Lágrimas de felicidad, quizá de las pocas que han brotado de aquellos ojos en muchos años. Abrazos, miradas cómplices que dejaban atrás los problemas entre deportistas de un mismo conjunto, sonrisas y una sensación de que habían conseguido cumplir un objetivo. “Es el milagro del rubgy, donde los villanos juegan como auténticos caballeros”, gritaba un sector de los aficionados que hacían referencia al popular dicho que siempre ha acompañado a este deporte.

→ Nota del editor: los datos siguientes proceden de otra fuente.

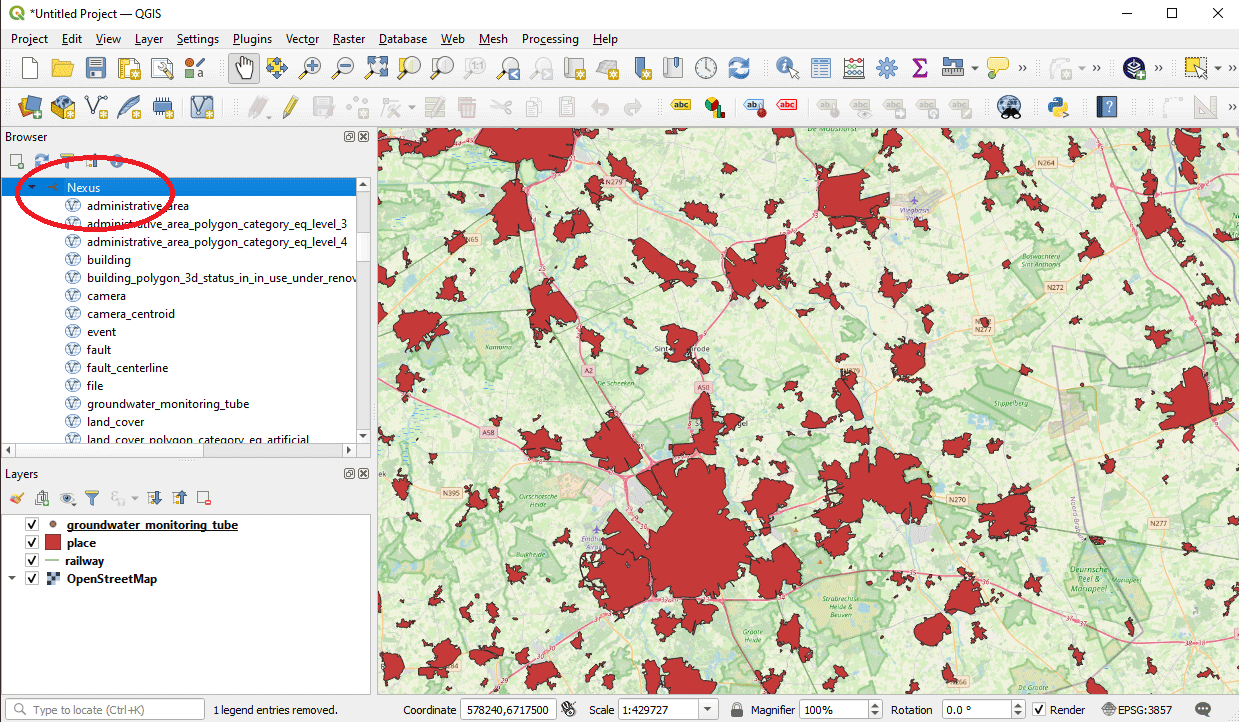Open the Python console icon
This screenshot has width=1239, height=722.
1057,106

Y es que en esa final de la liga venezolana entre Mérida Rugby Club y Proyecto Alcatraz había mucho más que un balón oval de por medio. Fundada en 2003 como parte de un programa de reinserción de jóvenes con problemas de conducta, la iniciativa de la Fundación Santa Teresa se ha convertido en uno de los ejemplos a seguir. Más allá de los dos títulos consecutivos logrados por Alcatraz, aquellos abrazos y lágrimas entre los componentes del equipo demostraban que, por una vez, el deporte quedaba en un segundo plano en una gran final. “Nos han dado un ejemplo de disciplina, de respeto, de trabajo en equipo para obtener resultados positivos. Buscamos erradicar la delincuencia sin violencia y transformar ese liderazgo violento en liderazgo sobre el juego”, explicaba emocionado Albert Vollmer, fundador del proyecto, entrenador y dueño de la marca Ron Santa Teresa.

El propio Vollmer no olvida cómo empezó todo. En 2003, tras un robo sufrido en su zona, localizaron a uno de los asaltantes. En aquel momento, el patrón de Santa Teresa le ofreció un pacto: dejar atrás lo ocurrido y darle un trabajo o entregarle a la policía, una propuesta que el acusado aceptó de inmediato. Meses después, ese mismo joven solicitó a Vollmer el poder seguir trabajando allí y le instó a que hiciera lo mismo con otros amigos suyos que vivían una situación conflictiva similar. Nada más y nada menos que 22 jóvenes fueron el germen de un proyecto del que nadie imaginaba hasta dónde podía llegar y que actualmente cuenta también con un programa de rubgy escolar y comunitario que da cabida a 2000 chicos.

Cada punto, un mensaje

Conscientes de que sus actuaciones tienen gran impacto, los jugadores de Alcatraz no obvian que su lucha es una demostración para todos aquellos jóvenes venezolanos que siguen en centros penitenciarios o malviven en la calle. “La meta no es anotar. Ni ganar o perder. El objetivo es dar un mensaje a todas las personas que se encuentran en alguna situación de dificultad. Todo es posible”, afirmó, tras lograr el primer título la temporada pasada, Marco Reyes, una de las grandes referencias.

Familiares que han perdido algún ser querido, profesores, instructores e incluso los propios jugadores son los encargados de reclutar a los jóvenes al Proyecto Alcatraz, que ya tiene más de 2000 personas entrenando y cuenta también con equipos femeninos. “Si ven pistolas, jugarán con pistolas. En cambio, si les damos un balón, querrán hacerlo con él”, afirman integrantes del proyecto.

Con los valores propios del rugby como su conocida deportividad, competitividad, respeto a los compañeros y al rival, nobleza, disciplina y capacidad de superación como estandartes, el proyecto Alcatraz es el ejemplo ideal de cómo el deporte puede salvar vidas de unos jóvenes que han cambiado su ira por el afán de demostrar que todo el mundo merece una segunda oportunidad.